▸ **Action item**
Some of the lines below need repeating. Reproduce exactly those between the lines holding "MUFG利益相反管理方針 (466, 2469)" and "コラム (586, 86)", inclusive.

▸ **Records for this exercise**

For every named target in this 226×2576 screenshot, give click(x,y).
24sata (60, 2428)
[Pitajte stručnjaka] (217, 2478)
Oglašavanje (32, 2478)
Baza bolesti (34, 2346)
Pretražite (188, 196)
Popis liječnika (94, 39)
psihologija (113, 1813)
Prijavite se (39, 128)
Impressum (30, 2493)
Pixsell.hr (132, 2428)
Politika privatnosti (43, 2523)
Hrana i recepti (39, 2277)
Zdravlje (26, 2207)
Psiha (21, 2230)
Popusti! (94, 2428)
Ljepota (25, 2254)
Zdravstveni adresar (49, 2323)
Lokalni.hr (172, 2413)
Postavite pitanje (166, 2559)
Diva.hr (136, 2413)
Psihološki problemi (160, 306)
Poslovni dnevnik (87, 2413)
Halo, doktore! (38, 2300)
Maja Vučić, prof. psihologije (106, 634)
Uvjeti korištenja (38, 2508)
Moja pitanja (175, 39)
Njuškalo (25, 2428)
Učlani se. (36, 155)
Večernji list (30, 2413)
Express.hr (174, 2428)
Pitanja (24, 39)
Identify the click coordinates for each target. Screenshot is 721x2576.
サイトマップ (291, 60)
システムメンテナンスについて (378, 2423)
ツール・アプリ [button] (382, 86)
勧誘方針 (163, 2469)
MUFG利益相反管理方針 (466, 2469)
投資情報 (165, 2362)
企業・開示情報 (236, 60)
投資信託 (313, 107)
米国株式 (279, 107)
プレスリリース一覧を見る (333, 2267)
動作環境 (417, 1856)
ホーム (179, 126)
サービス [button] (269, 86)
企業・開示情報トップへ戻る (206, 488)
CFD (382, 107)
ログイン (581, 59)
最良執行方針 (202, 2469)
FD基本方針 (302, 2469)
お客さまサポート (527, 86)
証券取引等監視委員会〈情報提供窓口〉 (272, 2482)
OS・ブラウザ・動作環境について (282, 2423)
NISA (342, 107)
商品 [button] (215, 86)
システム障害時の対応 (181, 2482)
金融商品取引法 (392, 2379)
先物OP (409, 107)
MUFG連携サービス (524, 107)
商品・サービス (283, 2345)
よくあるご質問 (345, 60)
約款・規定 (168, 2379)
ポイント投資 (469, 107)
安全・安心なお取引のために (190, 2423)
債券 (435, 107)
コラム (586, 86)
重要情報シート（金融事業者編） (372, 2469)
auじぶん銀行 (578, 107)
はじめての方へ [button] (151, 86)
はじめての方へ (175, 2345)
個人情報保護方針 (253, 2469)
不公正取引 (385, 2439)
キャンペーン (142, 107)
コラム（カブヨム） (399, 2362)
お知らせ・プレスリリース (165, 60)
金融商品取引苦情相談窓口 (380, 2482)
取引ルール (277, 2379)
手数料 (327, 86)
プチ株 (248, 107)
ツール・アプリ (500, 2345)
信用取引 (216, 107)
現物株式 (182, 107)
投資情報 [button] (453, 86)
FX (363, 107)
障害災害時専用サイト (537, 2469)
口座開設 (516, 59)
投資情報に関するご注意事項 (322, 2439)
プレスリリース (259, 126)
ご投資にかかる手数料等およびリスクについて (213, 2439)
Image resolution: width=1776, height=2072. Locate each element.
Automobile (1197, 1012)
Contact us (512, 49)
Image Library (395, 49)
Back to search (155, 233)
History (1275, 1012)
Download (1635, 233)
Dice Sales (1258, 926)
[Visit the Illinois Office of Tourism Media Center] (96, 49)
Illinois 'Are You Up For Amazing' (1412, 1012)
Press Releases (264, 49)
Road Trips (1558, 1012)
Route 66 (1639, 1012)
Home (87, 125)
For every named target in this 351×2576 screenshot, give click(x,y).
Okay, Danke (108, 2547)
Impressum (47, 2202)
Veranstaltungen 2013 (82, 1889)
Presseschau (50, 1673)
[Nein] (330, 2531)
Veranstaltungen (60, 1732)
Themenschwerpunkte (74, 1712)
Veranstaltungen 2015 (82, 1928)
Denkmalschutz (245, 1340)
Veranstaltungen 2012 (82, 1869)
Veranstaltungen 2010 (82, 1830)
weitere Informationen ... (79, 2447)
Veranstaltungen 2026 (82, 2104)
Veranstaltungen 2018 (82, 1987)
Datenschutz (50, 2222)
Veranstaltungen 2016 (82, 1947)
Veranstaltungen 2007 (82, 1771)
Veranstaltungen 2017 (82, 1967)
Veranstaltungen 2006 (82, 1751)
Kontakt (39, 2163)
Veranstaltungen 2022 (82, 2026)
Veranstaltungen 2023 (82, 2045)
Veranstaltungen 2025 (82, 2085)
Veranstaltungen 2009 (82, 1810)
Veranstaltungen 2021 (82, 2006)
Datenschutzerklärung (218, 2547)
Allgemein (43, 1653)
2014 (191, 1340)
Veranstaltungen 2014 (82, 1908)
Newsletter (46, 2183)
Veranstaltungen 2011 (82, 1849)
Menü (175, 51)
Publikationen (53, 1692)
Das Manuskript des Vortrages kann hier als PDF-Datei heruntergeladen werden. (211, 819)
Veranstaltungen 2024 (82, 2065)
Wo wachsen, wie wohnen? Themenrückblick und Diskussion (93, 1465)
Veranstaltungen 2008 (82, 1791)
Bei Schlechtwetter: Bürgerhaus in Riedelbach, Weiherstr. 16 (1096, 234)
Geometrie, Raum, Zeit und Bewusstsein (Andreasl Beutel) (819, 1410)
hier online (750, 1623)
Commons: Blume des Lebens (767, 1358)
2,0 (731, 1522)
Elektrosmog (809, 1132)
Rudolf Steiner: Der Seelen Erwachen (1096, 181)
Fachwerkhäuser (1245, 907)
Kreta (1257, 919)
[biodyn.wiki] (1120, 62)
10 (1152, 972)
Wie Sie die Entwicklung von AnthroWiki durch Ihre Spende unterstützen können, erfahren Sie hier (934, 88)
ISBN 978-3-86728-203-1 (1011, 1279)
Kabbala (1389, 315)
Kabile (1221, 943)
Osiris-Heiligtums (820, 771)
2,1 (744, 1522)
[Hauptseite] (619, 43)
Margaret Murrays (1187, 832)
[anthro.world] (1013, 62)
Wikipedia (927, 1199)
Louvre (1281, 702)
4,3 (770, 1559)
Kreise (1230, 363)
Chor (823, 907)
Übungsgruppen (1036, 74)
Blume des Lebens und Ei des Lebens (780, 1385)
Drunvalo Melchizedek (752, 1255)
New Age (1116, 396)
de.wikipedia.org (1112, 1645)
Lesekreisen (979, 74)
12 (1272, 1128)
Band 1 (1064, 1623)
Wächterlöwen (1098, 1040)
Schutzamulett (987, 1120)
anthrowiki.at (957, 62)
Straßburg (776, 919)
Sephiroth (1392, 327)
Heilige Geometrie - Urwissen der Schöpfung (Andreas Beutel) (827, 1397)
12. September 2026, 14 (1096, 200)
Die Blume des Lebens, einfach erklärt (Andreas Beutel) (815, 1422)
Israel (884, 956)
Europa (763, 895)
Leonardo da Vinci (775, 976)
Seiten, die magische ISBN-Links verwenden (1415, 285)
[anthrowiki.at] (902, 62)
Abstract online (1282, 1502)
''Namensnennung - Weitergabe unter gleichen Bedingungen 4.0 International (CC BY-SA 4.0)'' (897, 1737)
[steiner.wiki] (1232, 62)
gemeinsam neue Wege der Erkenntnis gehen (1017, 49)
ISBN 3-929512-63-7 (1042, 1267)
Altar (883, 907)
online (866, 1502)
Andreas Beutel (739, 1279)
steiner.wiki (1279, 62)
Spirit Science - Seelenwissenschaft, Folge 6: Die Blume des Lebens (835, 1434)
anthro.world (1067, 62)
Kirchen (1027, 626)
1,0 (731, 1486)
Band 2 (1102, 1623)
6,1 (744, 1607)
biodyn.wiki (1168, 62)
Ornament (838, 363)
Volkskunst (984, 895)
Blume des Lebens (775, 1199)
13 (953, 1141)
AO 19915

▸ **Task output**
MUFG利益相反管理方針 (466, 2469)
投資情報 (165, 2362)
企業・開示情報 (236, 60)
投資信託 (313, 107)
米国株式 (279, 107)
プレスリリース一覧を見る (333, 2267)
動作環境 (417, 1856)
ホーム (179, 126)
サービス [button] (269, 86)
企業・開示情報トップへ戻る (206, 488)
CFD (382, 107)
ログイン (581, 59)
最良執行方針 (202, 2469)
FD基本方針 (302, 2469)
お客さまサポート (527, 86)
証券取引等監視委員会〈情報提供窓口〉 (272, 2482)
OS・ブラウザ・動作環境について (282, 2423)
NISA (342, 107)
商品 [button] (215, 86)
システム障害時の対応 (181, 2482)
金融商品取引法 (392, 2379)
先物OP (409, 107)
MUFG連携サービス (524, 107)
商品・サービス (283, 2345)
よくあるご質問 (345, 60)
約款・規定 (168, 2379)
ポイント投資 (469, 107)
安全・安心なお取引のために (190, 2423)
債券 (435, 107)
コラム (586, 86)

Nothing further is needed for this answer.